250 Neuroscience and 230 Jadwin Hall
How do collections of neurons generate an animal’s behavior? The Leifer lab seeks general principles that govern “neural dynamics,” the collective patterns of activity made by neurons across the brain. The lab studies neural dynamics in the small nematode C. elegans by employing a suite of innovative optical techniques to record and manipulate brain-wide neural activity as the worm crawls. Understanding how neural dynamics generate animal motion, make decisions or implement higher brain functions such as learning, is the central focus of the lab.
We are actively working on three investigations related to neural dynamics in C. elegans:
1) How do brain-wide neural dynamics drive animal behavior and transitions between behavior states?
2) How does neural connectivity influence or constrain neural dynamics?

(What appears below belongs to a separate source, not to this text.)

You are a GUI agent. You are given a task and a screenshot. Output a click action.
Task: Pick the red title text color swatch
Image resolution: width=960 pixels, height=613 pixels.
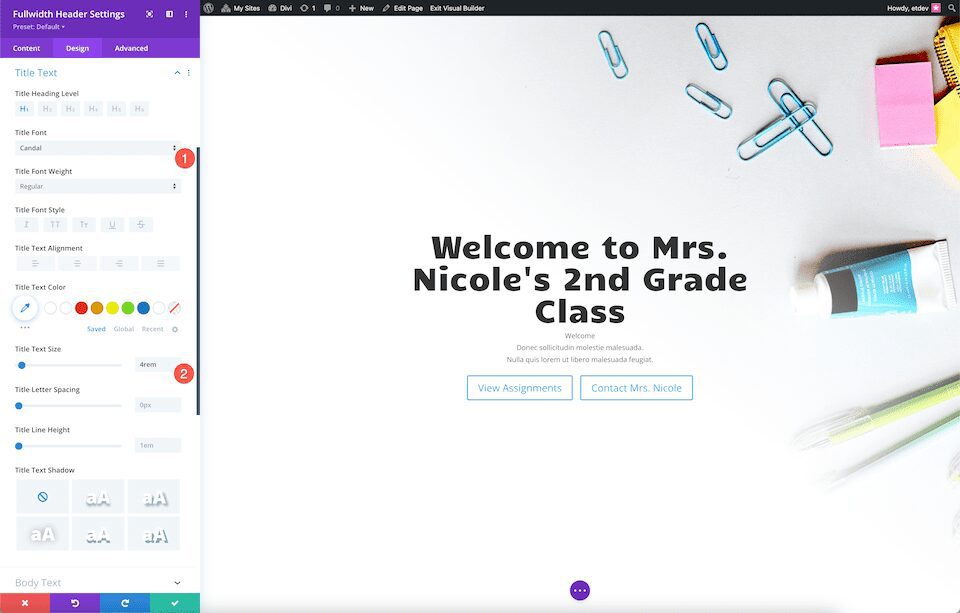click(x=81, y=308)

3) How do neural dynamics drive higher-level “cognitive” function such as decision-making, learning or the maintenance of long-lived internal brain states?
To tackle the above questions, we have pioneered large-scale optical recording techniques, including the ability to non-invasively record activity from all neurons in the animal’s brain with cellular resolution as it crawls freely. Our multidisciplinary group brings together scientists with expertise in neuroscience, physics, molecular biology, engineering and computer science to study brain and behavior in a tractable model system.